Implementing best practices for PySpark ETL jobs and applications.
1.65k stars 701 forks source link

Prevent untested dependencies from being packaged #9

Closed oliverw1 closed 5 years ago

oliverw1 commented 5 years ago

Upon reviewing your best practices for Pyspark applications, I noticed that

  1. the unit tests wouldn’t run on Spark 2.3.1
  2. the zipfile gets generated from Pipfile instead of Pipfile.lock.

It is my understanding that using Pipfile.lock is the only way to get consistent builds.
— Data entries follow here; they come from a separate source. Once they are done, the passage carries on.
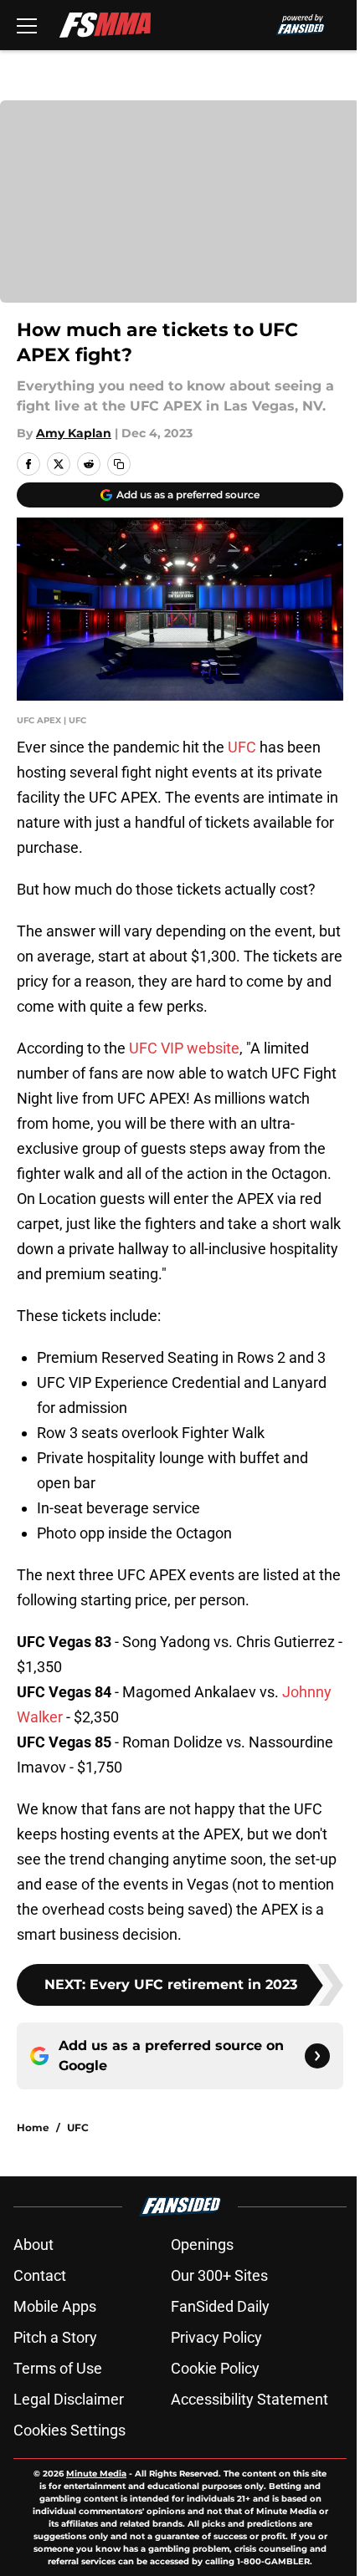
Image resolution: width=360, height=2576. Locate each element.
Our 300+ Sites (219, 2275)
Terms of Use (57, 2368)
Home (33, 2127)
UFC (242, 747)
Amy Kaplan (73, 433)
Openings (202, 2244)
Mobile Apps (54, 2306)
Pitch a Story (55, 2337)
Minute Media (96, 2473)
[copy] (119, 464)
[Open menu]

As I mentioned in one of the commit messages:

If Pipfile is altered manually after running the last series of tests, the generated requirements.txt is not in line with the latest run of the environment against which was tested. The module pipenv-to-requirements solves exactly that problem.

Note that I have no affiliation with pipenv-to-requirements. It does however seem to fill a hiatus in packaging applications such as Spark ETL jobs that were developed with Pipenv.

Other than that, I improved some spelling and used some more Pythonic constructs.

On an unrelated note, I really liked the read. I'm using a nearly identical approach to my spark jobs at my work, which is why it resonated with me and I wanted to contribute back to your “best practices”.

AlexIoannides commented 5 years ago

Thanks Oliver - this looks great. I'll take a proper look on the weekend.

AlexIoannides commented 5 years ago

Cherry-picked in #10 .